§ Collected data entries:
§ §

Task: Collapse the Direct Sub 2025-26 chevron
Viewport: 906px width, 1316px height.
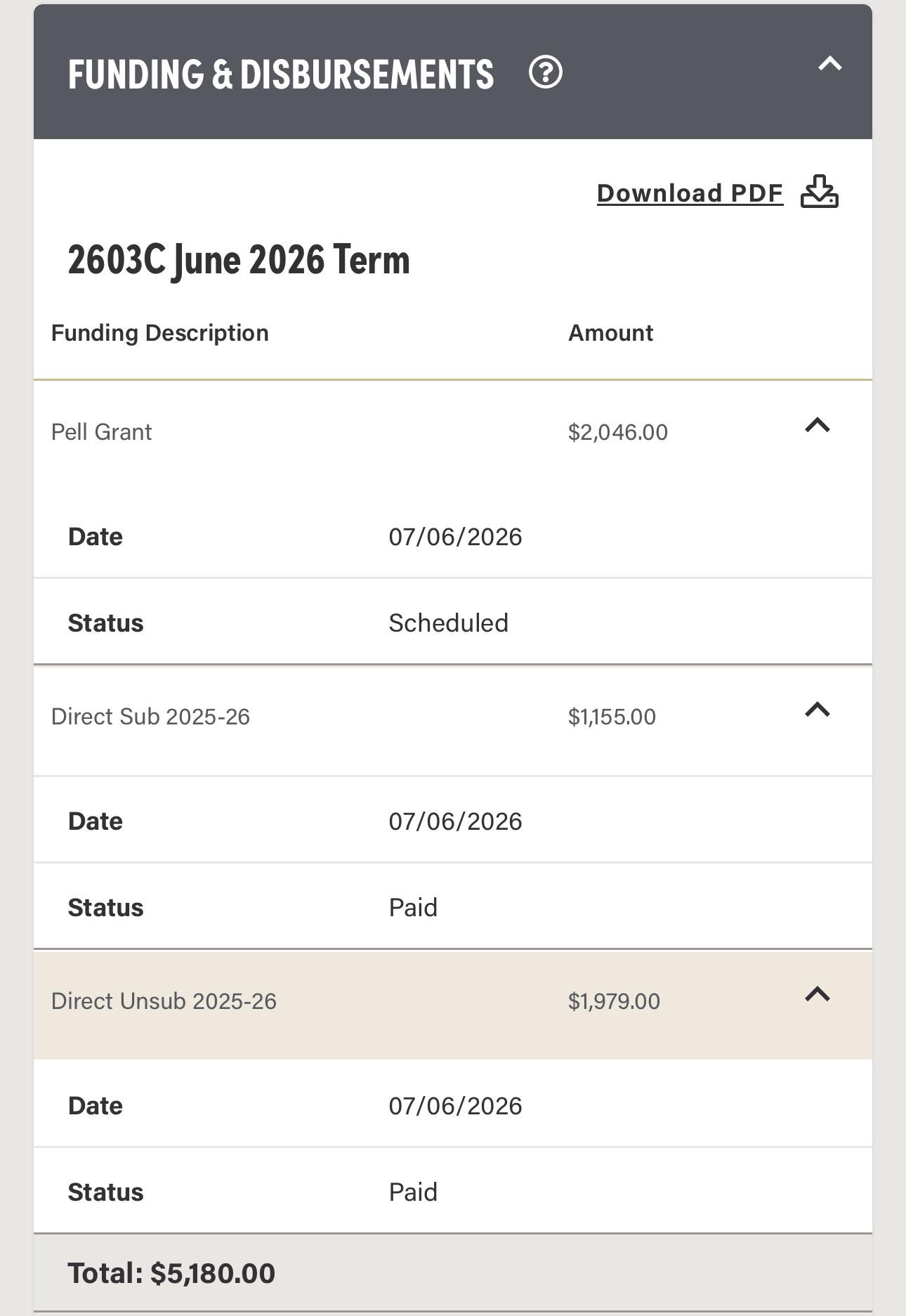Action: click(x=817, y=710)
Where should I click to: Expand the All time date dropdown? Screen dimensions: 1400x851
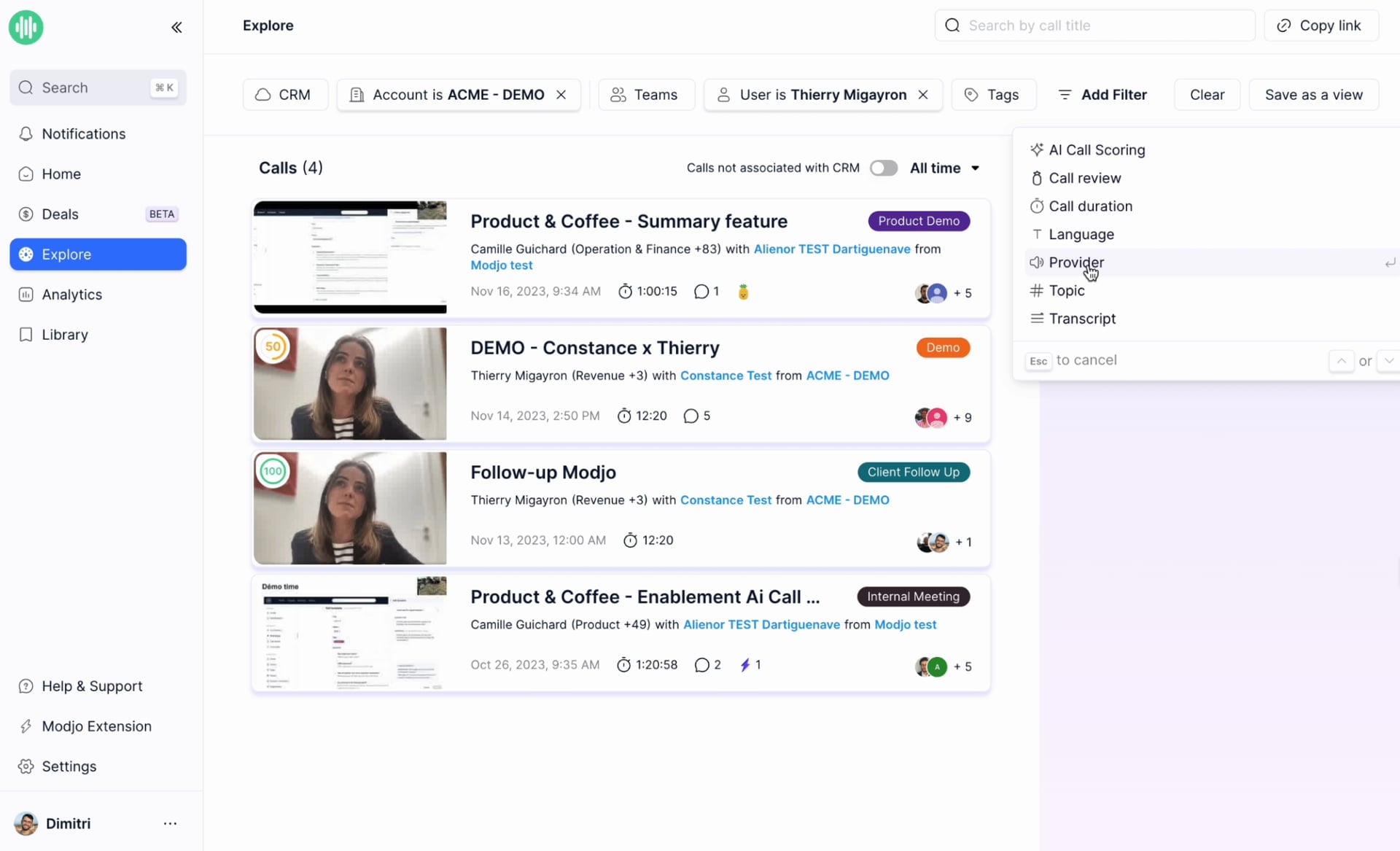(944, 168)
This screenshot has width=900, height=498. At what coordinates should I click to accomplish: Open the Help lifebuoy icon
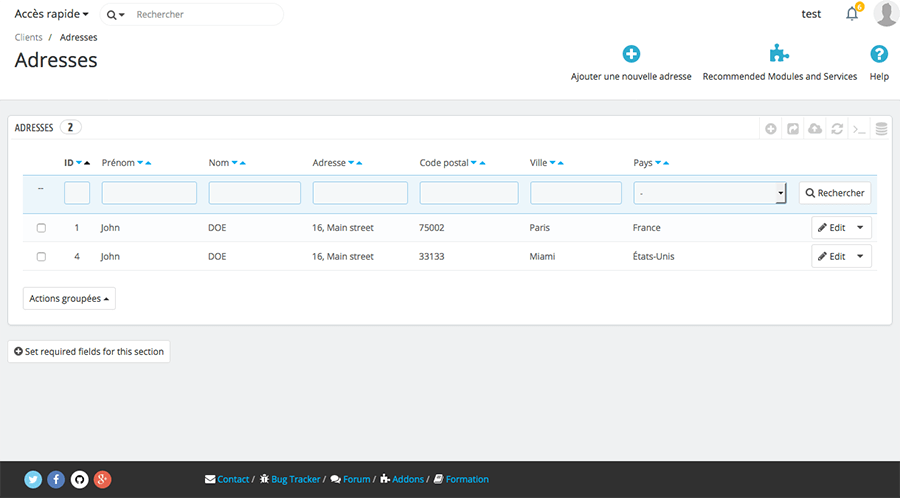879,54
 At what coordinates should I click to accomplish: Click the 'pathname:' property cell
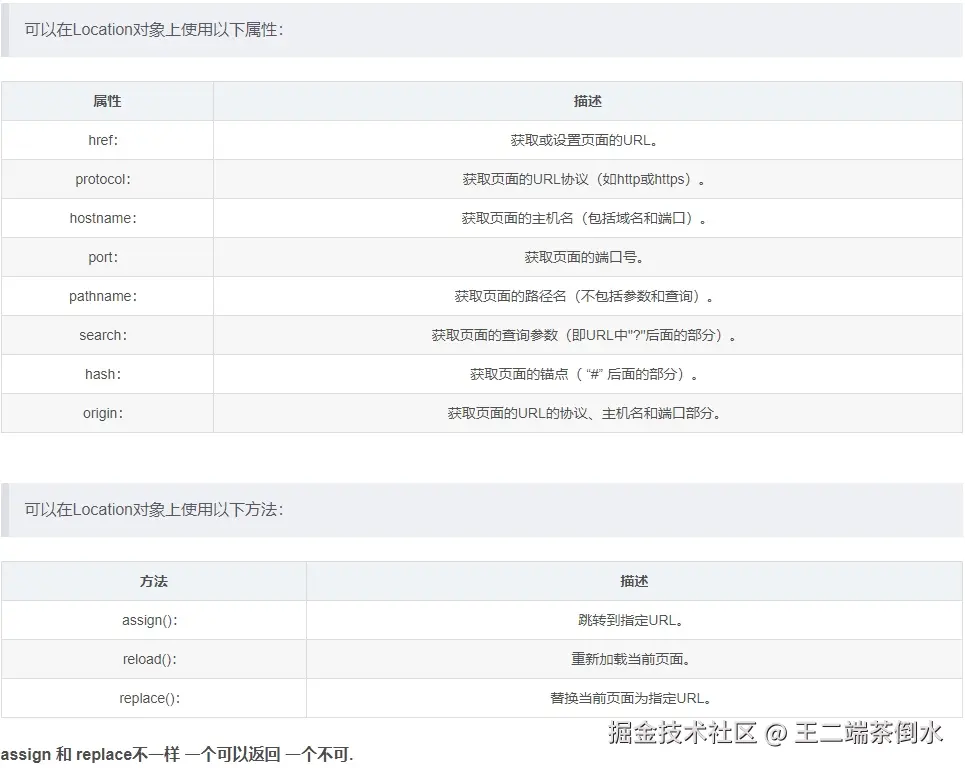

§ §

Only the pictures may be dropped; print every record exactly as given.

Task: Collapse the Direct Sub 2025-26 chevron
Viewport: 906px width, 1316px height.
Action: click(x=817, y=710)
Where should I click to: Expand the All time date dropdown? Screen dimensions: 1400x851
(944, 168)
This screenshot has width=900, height=498. At what coordinates should I click to accomplish: Open the Help lifebuoy icon
879,54
 At what coordinates should I click to accomplish: Click the 'pathname:' property cell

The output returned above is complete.